I needed a way to deal with excessive debt from dying, so you’re turned into some infinitely regenerating abomination if you die too much. I wanted to make it obvious how low you’ve fallen by making it possible to eat the corpses for one hitpoint. I actually didn’t think people would do it much because it just seems so completely depraved, but I’ve seen multiple streamers systematically killing and eating all the civilians for health.
I accidentally ended up fucking around with cryptocurrency a couple of years ago (can’t recommend this at all). I’m quite used to looking at different charts and know how this stuff works, so it felt natural to add a stock market element to a game with strong corporate/hypercapitalist themes.
One fascinating thing about the Bioshock games was the way being superhuman would mutilate the player character. Cruelty Squad takes this to an extreme. Could you talk about power and corruption?
In the game world, this technology is very banal and has existed for possibly hundreds of years, so it’s not really a metaphor for corruption in the same sense as in Bioshock. Power in Cruelty Squad is more about your actions, money, and influence. Sacrificing your friends to develop your CEO mindset so you can finally ascend to primordial-financial godhood. I feel like these things have sort of leaked into my own life, as I had to start a business due to the success of the game. I was reading Goethe’s Faust and it made me feel like I’ve accidentally made some sort of infernal pact at some point during development, which resulted in all of this.

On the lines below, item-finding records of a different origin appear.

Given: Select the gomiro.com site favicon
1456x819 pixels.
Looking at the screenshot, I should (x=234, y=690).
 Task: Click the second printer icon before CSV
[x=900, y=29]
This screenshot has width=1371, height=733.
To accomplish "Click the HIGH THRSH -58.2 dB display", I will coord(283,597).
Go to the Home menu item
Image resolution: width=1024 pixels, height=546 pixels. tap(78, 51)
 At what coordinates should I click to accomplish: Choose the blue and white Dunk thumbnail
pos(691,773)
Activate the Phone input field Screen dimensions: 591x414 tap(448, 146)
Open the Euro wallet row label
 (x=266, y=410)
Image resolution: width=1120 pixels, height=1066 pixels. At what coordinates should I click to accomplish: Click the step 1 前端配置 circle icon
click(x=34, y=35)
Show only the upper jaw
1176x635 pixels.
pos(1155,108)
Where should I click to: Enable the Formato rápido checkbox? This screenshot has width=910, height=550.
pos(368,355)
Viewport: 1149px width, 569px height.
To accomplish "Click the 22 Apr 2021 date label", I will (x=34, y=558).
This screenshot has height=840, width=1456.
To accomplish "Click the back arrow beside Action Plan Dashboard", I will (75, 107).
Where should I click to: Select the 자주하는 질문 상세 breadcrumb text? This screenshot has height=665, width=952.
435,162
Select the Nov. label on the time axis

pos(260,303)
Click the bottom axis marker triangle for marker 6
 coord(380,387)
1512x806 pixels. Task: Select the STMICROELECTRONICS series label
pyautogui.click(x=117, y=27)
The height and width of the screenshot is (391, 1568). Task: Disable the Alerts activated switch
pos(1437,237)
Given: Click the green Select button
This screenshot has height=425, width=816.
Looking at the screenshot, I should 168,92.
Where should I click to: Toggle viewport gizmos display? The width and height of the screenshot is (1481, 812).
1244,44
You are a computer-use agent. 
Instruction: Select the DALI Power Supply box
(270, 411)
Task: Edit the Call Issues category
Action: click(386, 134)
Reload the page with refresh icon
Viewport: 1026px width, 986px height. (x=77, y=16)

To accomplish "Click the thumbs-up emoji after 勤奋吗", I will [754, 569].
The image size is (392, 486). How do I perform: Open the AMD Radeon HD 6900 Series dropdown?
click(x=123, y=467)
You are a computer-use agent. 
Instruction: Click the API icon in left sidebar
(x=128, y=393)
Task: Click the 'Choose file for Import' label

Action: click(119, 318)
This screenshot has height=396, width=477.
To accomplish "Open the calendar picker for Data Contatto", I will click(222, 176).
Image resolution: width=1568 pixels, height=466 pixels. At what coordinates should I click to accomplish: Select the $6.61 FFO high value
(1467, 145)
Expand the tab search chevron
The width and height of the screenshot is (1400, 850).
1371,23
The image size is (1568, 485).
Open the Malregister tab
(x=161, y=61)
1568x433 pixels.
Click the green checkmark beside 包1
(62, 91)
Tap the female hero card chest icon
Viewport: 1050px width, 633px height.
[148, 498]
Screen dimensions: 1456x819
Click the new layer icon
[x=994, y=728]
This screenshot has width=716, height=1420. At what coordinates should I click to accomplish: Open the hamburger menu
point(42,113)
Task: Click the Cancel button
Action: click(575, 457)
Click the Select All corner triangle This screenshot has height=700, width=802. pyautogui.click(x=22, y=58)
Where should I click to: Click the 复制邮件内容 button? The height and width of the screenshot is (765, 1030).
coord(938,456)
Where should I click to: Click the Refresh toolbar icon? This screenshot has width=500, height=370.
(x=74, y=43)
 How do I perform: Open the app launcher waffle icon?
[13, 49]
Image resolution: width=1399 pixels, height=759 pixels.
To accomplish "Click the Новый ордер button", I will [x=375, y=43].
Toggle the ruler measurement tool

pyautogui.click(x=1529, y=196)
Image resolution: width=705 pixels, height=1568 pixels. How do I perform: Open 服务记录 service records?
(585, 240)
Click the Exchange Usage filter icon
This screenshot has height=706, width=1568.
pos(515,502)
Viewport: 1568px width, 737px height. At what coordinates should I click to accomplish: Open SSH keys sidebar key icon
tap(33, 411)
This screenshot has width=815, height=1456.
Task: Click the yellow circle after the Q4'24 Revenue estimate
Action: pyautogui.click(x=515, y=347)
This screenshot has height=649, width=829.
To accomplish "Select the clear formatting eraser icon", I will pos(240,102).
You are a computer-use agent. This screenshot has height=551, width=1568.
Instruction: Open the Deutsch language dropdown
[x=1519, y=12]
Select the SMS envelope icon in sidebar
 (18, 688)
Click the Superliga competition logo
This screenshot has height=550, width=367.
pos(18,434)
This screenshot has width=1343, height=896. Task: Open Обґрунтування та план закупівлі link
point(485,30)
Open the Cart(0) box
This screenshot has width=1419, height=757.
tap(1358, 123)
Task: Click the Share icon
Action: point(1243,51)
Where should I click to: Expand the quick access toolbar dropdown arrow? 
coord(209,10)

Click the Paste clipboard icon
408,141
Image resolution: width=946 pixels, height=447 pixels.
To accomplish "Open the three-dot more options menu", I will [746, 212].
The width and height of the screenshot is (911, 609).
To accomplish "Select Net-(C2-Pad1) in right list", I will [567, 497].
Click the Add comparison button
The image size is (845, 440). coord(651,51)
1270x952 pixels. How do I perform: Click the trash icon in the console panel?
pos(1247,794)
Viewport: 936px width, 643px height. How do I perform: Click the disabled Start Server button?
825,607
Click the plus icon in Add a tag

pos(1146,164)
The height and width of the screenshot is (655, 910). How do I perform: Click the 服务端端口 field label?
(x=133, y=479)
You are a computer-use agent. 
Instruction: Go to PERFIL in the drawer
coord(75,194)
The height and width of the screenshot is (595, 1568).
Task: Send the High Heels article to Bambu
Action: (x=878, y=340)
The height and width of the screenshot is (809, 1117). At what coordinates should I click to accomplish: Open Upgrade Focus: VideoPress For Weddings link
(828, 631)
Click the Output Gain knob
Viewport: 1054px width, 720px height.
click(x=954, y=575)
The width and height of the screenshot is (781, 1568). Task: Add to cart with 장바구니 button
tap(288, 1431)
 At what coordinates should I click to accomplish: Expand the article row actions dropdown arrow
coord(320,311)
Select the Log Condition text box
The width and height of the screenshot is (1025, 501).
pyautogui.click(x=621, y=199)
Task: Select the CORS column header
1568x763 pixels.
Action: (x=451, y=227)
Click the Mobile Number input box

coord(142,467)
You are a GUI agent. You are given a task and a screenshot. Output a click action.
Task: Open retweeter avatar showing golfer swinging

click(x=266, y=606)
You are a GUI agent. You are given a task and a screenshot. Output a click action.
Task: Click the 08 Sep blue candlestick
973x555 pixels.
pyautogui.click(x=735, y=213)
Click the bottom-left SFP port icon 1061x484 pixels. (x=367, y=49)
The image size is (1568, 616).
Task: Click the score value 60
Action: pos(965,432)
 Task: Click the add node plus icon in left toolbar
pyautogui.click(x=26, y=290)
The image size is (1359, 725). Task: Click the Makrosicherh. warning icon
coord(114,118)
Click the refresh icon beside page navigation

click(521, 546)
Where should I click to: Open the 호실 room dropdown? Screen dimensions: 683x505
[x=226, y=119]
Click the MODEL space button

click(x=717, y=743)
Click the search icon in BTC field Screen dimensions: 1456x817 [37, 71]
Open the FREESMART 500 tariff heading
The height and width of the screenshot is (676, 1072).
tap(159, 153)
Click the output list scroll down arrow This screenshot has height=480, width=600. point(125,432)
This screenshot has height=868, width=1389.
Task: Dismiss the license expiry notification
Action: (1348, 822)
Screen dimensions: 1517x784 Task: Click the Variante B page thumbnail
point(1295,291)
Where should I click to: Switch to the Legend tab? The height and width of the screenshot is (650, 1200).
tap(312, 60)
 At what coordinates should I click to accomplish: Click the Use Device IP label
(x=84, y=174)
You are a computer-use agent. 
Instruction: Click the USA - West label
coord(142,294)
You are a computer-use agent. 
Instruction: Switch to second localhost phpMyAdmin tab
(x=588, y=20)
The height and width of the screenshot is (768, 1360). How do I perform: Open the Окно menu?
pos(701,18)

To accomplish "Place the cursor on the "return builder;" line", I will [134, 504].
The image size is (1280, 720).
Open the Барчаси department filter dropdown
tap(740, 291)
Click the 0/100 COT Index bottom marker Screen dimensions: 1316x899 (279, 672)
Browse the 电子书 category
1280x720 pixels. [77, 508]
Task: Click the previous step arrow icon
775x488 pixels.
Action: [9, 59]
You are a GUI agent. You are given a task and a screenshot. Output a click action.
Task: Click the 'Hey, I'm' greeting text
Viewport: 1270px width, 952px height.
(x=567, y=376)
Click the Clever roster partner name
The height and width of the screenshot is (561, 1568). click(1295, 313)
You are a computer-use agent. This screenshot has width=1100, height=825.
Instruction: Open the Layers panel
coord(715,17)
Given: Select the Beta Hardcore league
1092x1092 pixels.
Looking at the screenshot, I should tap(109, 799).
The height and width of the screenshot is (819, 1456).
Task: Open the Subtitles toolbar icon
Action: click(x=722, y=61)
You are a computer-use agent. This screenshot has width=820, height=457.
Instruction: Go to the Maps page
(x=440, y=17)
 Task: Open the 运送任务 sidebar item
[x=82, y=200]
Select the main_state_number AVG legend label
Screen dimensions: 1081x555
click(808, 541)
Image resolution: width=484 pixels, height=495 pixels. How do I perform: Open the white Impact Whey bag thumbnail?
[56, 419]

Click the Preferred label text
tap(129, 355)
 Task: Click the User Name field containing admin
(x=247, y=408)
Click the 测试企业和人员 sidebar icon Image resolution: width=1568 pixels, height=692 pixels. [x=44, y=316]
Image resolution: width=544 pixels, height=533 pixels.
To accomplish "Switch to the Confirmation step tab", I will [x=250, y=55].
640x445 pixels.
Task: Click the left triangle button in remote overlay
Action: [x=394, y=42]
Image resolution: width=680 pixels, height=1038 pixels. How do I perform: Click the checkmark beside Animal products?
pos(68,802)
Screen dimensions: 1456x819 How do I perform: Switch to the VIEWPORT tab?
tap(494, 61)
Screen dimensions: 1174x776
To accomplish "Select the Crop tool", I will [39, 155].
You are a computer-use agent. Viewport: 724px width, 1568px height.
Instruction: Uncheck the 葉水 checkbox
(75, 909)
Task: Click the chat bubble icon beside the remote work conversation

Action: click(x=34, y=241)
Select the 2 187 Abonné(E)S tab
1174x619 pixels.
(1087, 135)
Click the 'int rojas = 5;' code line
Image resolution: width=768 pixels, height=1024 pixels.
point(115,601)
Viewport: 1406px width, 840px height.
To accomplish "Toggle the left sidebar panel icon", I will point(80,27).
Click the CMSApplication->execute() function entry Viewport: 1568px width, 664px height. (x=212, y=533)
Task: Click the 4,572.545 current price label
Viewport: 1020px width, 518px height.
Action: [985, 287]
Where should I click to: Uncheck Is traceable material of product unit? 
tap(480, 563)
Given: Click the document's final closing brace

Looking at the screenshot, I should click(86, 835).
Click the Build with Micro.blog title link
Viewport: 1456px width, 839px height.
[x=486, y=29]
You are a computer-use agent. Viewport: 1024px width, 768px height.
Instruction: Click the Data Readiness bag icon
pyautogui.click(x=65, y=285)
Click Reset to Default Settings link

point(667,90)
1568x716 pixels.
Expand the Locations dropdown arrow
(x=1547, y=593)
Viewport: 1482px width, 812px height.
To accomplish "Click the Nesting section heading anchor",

Much of the commentary on Cruelty Squad frames it as a punishing or masochistic experience. How do you feel about these interpretations?
It’s a sadistic game born almost entirely out of spite.
Cruelty Squad depicts capital punishment and murder-for-hire, but punishment also seems to become a cosmological issue in the game. Could you go into more detail on this?
I can’t really say it’s about punishment—the murder-for-hire part is more about power struggles and money. The victims are mostly people getting in the way of someone else’s goals. The only person being punished is the player. The game’s universe is based on a gnostic mythology. Any perceived punishment is coincidental and stems from the fundamentally flawed or corrupt nature of the world, cut off from the divine light of God.
Interview composed & edited by Christopher Good as part of LVL3’s Guest Writers Program.